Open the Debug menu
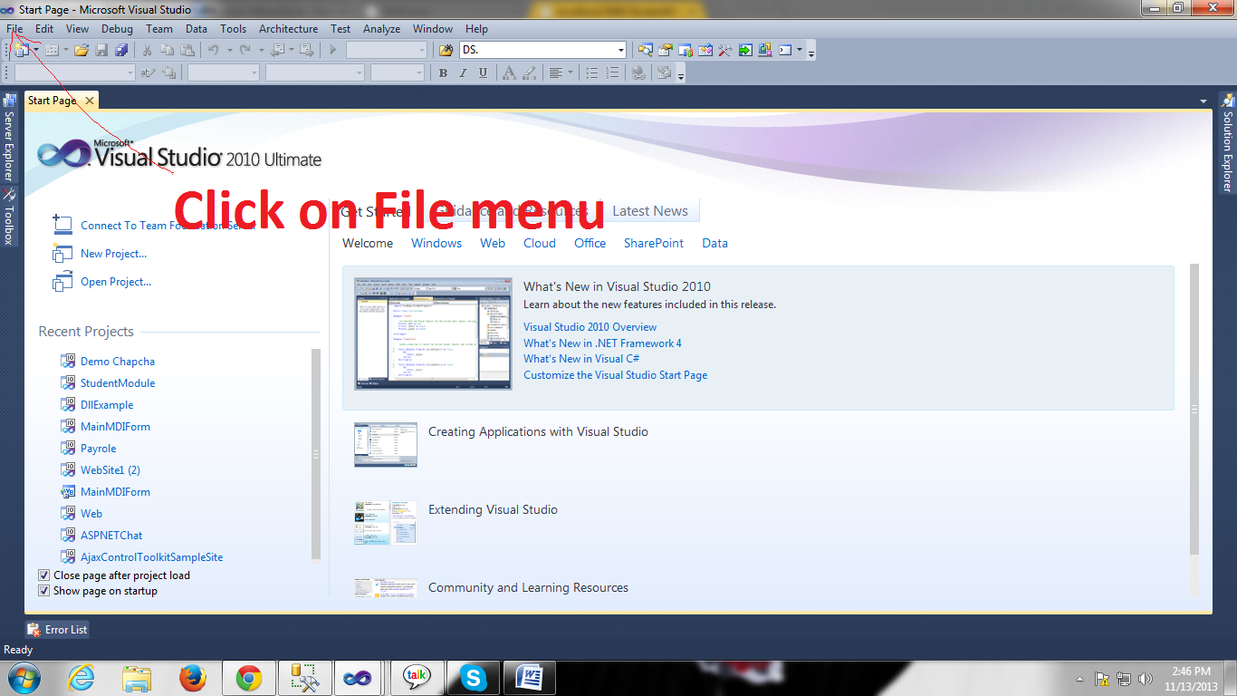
- - - -
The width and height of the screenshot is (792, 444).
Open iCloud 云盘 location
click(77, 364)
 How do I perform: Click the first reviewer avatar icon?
- - - -
### Task brief
Set down, exactly as they stand above, the lines starting with the line with "Open iCloud 云盘 location" and going on through the line with "How do I perform: Click", and no others.

### Output for this task
Open iCloud 云盘 location
click(77, 364)
 How do I perform: Click the first reviewer avatar icon?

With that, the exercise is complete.